INFORMATION SUPPLIED —
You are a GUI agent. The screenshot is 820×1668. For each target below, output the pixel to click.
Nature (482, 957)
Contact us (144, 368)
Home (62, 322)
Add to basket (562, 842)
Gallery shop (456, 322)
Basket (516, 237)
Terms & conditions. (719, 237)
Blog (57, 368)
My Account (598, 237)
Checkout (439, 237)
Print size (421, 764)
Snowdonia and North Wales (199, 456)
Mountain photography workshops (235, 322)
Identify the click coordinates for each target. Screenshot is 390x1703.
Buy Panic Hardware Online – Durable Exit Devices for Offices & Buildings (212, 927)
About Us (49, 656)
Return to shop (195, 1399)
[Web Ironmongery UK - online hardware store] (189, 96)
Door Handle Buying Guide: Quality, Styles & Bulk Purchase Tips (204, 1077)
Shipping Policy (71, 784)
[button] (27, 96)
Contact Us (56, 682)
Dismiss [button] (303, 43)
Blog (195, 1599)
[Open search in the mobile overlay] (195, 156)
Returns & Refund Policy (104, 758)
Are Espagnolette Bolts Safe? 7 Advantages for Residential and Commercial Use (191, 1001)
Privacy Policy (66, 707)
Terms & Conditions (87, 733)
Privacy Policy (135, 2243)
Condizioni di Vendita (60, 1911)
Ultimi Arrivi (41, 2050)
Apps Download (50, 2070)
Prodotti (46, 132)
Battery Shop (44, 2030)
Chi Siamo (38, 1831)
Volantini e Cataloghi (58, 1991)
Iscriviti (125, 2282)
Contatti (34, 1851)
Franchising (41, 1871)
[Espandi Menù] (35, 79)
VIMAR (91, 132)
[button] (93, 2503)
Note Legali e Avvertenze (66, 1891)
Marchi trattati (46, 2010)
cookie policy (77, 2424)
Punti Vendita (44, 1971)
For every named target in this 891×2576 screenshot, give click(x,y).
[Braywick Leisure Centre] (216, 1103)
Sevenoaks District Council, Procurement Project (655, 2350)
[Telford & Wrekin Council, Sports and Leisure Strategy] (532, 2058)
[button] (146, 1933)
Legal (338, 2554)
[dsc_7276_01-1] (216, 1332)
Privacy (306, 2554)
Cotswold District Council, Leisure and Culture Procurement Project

PROBLEM —
Exactly the lines from the one containing "[Braywick Leisure Centre] (216, 1103)" through the final line of the records above are needed, copied word for word.

EXERCISE OUTPUT —
[Braywick Leisure Centre] (216, 1103)
Sevenoaks District Council, Procurement Project (655, 2350)
[Telford & Wrekin Council, Sports and Leisure Strategy] (532, 2058)
[button] (146, 1933)
Legal (338, 2554)
[dsc_7276_01-1] (216, 1332)
Privacy (306, 2554)
Cotswold District Council, Leisure and Culture Procurement Project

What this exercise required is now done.